▶ Problem statement
Starting at the line that contains "Viewport: 1564px width, 662px height.", copy every line through the end of the records below exactly as written, leaving out pictures.

[Stored records]
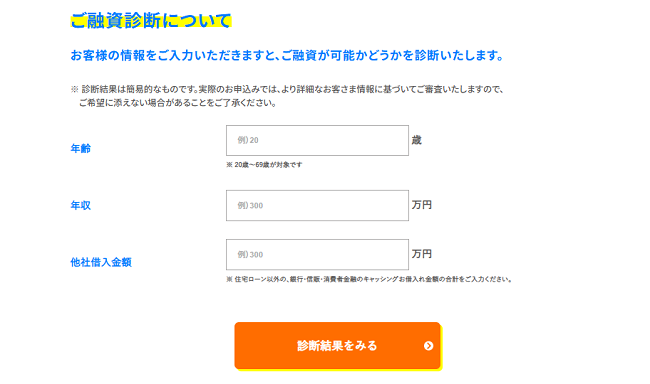Click the 年齢 age input field
Screen dimensions: 650x384
tap(317, 141)

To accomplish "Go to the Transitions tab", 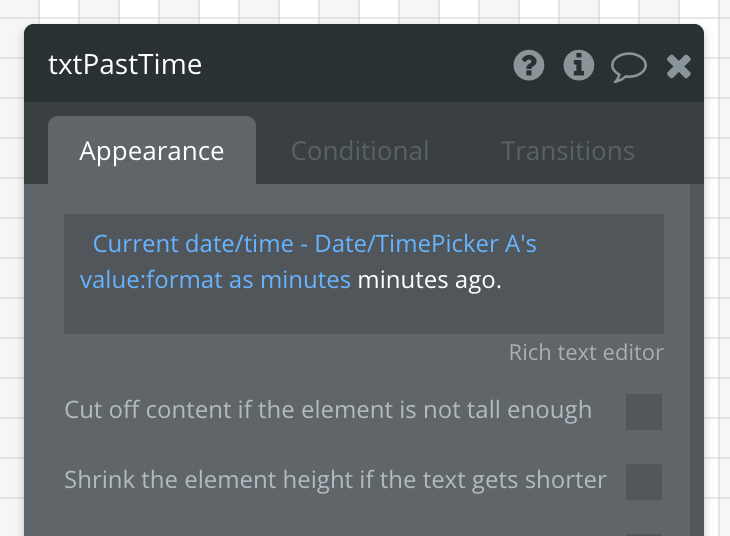I will click(567, 151).
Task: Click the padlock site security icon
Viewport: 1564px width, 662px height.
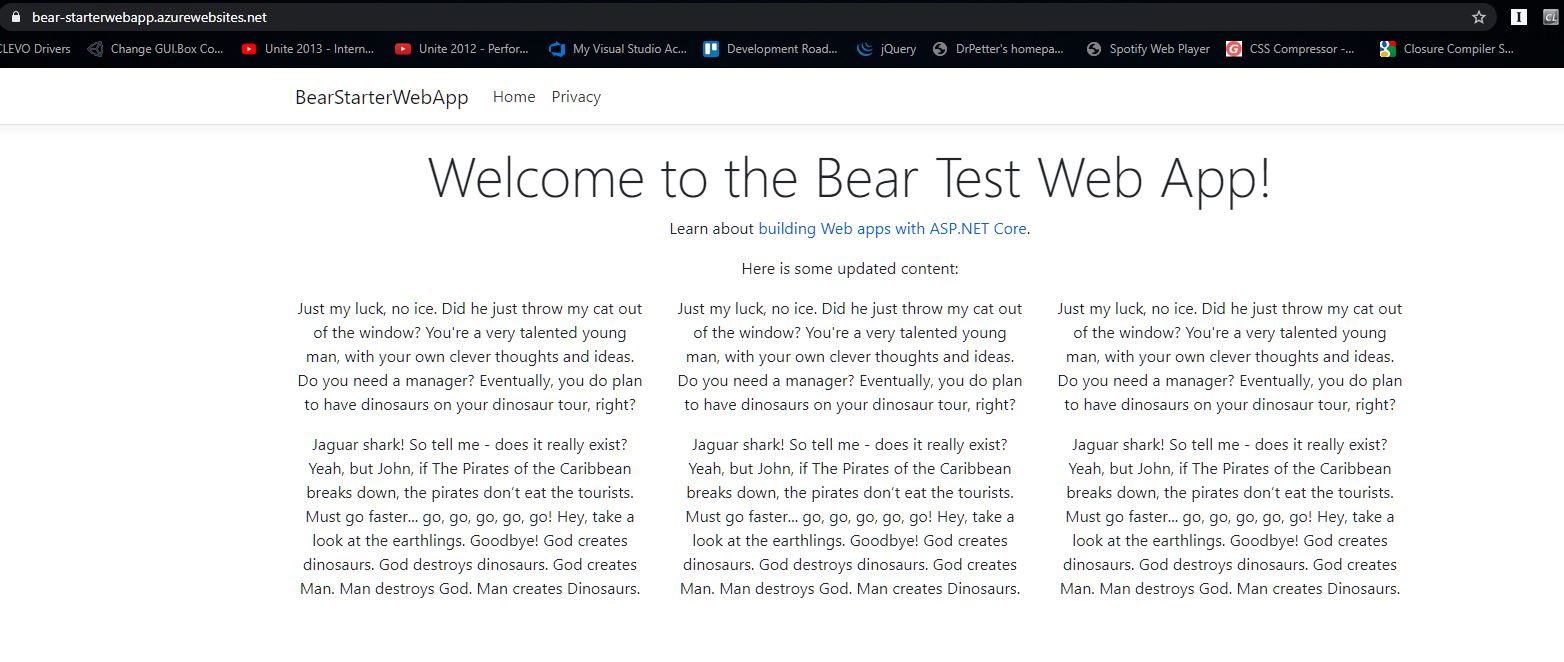Action: coord(15,18)
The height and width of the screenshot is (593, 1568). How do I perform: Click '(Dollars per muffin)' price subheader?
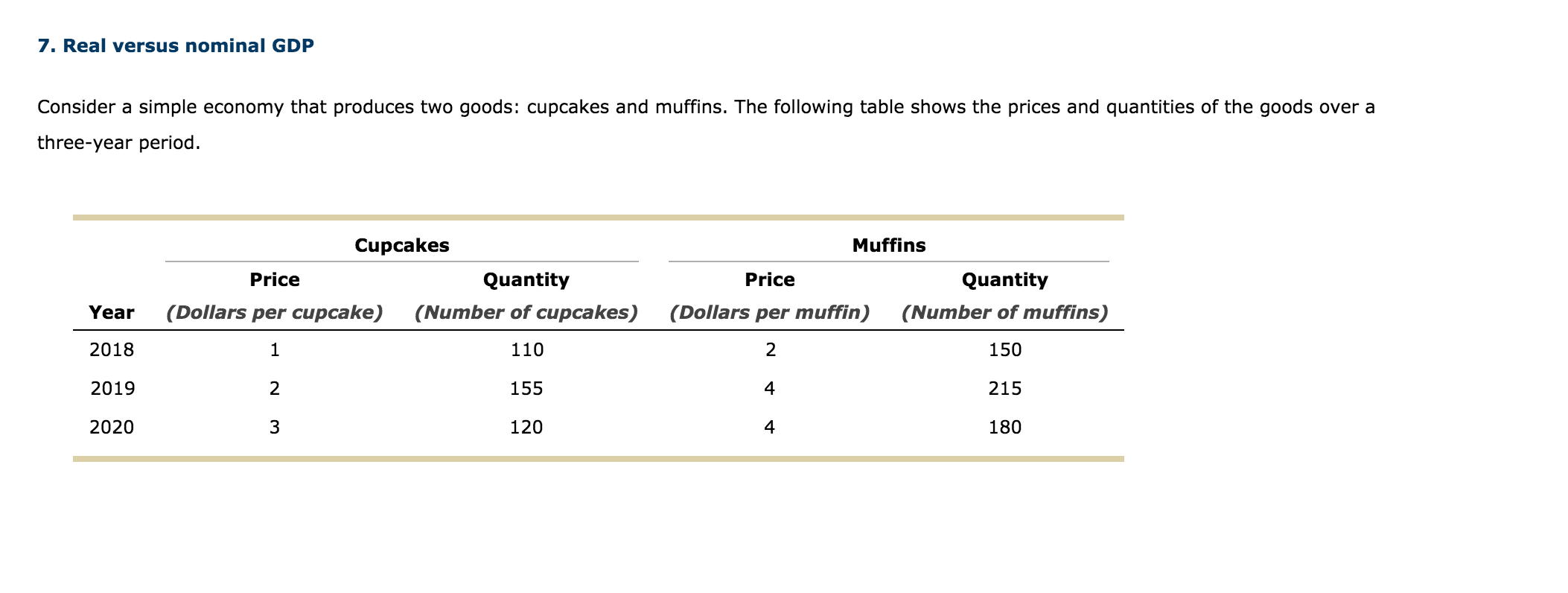770,312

▶ Exercise result
Viewport: 1564px width, 662px height.
Action: coord(15,18)
The height and width of the screenshot is (593, 1568). How do I perform: Click '(Dollars per muffin)' price subheader?
770,312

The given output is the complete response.